Caipirinha. Por Julio Pompeu

No Terapia Política

Entremeando a pequena multidão do bloco que desfilava clandestinamente à vista de todos, Márcio entrou no bar. Gente suada e bêbada dividia o espaço com os bêbados habituais do lugar. A porta barulhenta do banheiro abria e batia secamente liberando cheiro de urina que se misturava a outros cheiros doces e azedos. A música de trompetes estridentes do lado de fora disputava o ambiente com gritos, gargalhadas desproporcionais e apelos por atenção do garçom.

Encostou-se no balcão e pediu uma caipirinha. “Com vodka?”, perguntou o atendente de olhar vago. “Caipirinha! Eu disse caipirinha. Caipirinha é com cachaça!”. Olhou para a loira que dançava cambaleante e graciosa entre o aperto de mesas e cadeiras do salão. Reparou no preto que olhava com tesão para ela. E no branco que olhava para o preto com raiva e nojo. Pediu um cigarro para o sujeito que disputava um naco de balcão ao seu lado. “Não fumo”. Merda, ninguém mais fuma! Pensou.

Na TV grande quase esquecida pendurada na parede ao lado, notícias do desfile das Escolas de Samba. A imagem de um Exu performático ocupa toda a tela. De uma das mesas, um coroa deixa de lado a porção de frituras para gritar coisas que não dá para entender. Levanta-se e agita os braços. Aponta para a tv. O intervalo dos trompetes deixa sobressair algumas palavras: guerra, diabo, Jesus, Exú. Era papo de igreja. Bem ali, no boteco. Bem naquela hora, de um carnaval fora do tempo. Cadê a caipirinha?

A amiga morena da loira era ainda mais bonita. Parecia insistir para saírem dali. A loira dançava indiferente, vistosa como uma Pomba Gira. O preto sorria para ela. Que via, mas fingia não ver. O branco marrento não a via mais, olhava só para o preto. Mudou de lugar para ficar entre os dois, como se pudesse impedir que se aproximassem. A moça percebeu. Entendeu a dele, que não entendeu a dela.
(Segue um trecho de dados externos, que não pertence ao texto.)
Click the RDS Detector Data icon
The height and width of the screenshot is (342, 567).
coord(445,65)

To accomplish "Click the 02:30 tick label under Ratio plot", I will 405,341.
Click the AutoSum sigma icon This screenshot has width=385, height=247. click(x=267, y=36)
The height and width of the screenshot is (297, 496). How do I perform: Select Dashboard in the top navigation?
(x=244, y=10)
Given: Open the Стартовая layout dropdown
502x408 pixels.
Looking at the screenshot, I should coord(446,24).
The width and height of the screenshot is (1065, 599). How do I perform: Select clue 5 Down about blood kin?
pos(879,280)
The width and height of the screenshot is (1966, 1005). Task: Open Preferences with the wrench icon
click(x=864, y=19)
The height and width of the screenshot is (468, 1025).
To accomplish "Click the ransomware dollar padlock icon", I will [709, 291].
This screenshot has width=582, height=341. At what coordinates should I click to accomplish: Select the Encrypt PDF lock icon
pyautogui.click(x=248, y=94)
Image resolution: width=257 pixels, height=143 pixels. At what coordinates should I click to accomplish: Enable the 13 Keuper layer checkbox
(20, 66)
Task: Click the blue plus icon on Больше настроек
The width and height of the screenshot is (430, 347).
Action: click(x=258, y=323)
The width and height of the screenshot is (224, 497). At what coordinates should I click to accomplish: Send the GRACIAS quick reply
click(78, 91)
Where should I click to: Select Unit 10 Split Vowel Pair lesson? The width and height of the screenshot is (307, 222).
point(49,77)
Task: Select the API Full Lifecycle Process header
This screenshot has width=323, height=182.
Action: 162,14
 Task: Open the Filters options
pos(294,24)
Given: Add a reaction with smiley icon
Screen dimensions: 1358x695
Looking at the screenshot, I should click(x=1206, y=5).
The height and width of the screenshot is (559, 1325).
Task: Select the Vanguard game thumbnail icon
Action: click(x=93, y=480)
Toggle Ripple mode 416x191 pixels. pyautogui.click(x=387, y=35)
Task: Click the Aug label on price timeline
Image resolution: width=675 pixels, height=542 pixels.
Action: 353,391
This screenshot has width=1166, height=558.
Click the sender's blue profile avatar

Sem perder o ritmo, dançou em direção ao preto, que mostrava alegria num sorriso escancarado e gingado tímido. Passou de costas para ele e, num rodopio, afagou-lhe carinhosamente o rosto colando seu olhar no dele. Num rápido encaixe de corpos, beijaram-se.

O branco deu as costas. Olhou de volta. Bateu na mesa. Virou para a cena do beijo, que parecia infinito. O coroa levantou-se aos gritos de que Exú é Satanás e carnaval é perdição. A morena desistiu de levar a amiga dali e sentou-se, meio bêbada, meio cansada. A caipirinha chegou. Deu uma golada sedenta e fez careta. Era com vodka.

Um grito de “cale a boca!” veio sabe-se lá de onde. O coroa achou que fosse com ele. Desajeitadamente, sacou uma arma. “Quem foi? Quem foi?”. Gritos de medo alertaram os distraídos. Todos se mexeram. Uns se levantaram. Outros agacharam. Quem estava perto da porta saiu. “Quem foi? Ninguém cala quem fala em nome de Cristo!”. O cara branco, mostrando-se desarmado com os braços abertos, pedia calma para o coroa. “Foi você?”. Foi Exú! Gritou-se.

O coroa disparou. Gritos e correria. Uma, duas, três vezes. Teria disparado mais se o branco e o preto não tivessem pulado em cima dele. “Vou matar todos vocês!”, gritava o coroa rendido no chão. “Está tudo bem, sou policial!”, disse o branco procurando acalmar as coisas. “Ali! Ai, meu Deus!”, gritou a loira quando viu Márcio encostado no balcão com a camisa ensangüentada e o olhar vazio. “Sou médico!”, apressou-se o preto na direção dele. “Caipirinha… Caipirinha…”, disse Márcio desmaiando sem largar o copo.

Do lado de fora, a banda tocava marchinhas antigas para uma multidão alegre pela ilusão efêmera de viver em outra realidade.